Warp speed for a star trek

8/3/2013

The distance between Earth and the nearest star outside the solar system is so vast that it takes light traveling from Alpha Centauri 4½ years to get here. With today’s technology, a spaceship leaving Earth would take tens of thousands of years to make the same journey.

Although the theoretical and technological barriers to achieving the speed of light are considerable, a team of NASA scientists in Houston is working on achieving “warp drive.”

Albert Einstein insisted that some universal constants can never be overcome. One is the impossibility of making an engine or propulsion system capable of accelerating a ship’s mass to the speed of light. If humans are to travel to the stars, it will require violating Einstein’s law.

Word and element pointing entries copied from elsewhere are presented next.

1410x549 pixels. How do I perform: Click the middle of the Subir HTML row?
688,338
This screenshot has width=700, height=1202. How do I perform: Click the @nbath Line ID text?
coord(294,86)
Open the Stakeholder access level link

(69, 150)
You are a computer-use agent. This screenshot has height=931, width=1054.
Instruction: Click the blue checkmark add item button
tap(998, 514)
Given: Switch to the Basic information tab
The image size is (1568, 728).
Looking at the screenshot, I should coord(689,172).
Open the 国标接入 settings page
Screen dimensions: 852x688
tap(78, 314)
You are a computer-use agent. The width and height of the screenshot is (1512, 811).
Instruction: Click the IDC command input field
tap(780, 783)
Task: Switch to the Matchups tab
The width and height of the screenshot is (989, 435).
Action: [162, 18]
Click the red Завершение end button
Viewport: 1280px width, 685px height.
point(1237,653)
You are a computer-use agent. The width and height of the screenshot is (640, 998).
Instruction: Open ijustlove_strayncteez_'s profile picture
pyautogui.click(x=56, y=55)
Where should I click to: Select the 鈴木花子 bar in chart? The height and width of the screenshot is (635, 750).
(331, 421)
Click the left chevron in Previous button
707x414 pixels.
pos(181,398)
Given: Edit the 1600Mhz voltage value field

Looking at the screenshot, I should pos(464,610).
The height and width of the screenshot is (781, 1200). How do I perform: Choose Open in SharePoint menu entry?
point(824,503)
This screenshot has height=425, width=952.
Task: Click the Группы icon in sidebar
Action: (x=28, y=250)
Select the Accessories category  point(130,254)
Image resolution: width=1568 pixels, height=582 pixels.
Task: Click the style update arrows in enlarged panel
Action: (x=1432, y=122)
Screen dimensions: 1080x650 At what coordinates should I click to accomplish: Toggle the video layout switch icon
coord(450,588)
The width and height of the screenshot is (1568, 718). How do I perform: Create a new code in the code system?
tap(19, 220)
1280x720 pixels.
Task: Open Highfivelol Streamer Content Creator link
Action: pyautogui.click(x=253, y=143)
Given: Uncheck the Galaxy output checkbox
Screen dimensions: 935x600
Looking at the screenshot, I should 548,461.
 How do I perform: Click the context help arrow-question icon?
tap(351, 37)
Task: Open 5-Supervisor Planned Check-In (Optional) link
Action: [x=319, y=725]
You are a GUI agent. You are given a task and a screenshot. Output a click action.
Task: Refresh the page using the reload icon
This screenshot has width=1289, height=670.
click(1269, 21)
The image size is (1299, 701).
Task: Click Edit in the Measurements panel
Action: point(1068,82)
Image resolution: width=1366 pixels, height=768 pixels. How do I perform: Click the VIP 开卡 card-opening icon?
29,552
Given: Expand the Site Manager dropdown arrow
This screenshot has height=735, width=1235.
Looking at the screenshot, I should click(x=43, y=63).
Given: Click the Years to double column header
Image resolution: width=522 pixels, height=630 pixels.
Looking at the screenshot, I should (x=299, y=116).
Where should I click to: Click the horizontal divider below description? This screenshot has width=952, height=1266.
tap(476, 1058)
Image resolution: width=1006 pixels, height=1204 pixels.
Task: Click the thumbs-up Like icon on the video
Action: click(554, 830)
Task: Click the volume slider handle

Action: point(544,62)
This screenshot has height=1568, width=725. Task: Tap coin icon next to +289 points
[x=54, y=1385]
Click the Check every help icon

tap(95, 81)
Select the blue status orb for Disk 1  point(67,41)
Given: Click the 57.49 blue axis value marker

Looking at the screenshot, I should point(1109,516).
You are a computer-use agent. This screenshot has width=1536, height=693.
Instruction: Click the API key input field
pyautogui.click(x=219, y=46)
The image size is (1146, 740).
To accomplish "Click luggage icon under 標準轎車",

Scientists are looking for ways to manipulate space and time around a vessel by creating a “warp bubble.” It may be possible to expand space on one side of a ship, and contract it on the other, by using an exotic matter present throughout the universe that many suspect already violates physical laws.

Without major breakthroughs in humans’ understanding of the physics of time and space, they will never see another star besides the sun up close. Still, outlandish theories such as warp drive are part of what it means to be human.

Every great journey begins with a bold step into the unknown. Once science starts down that road, people often find that things weren’t as impossible as they once thought.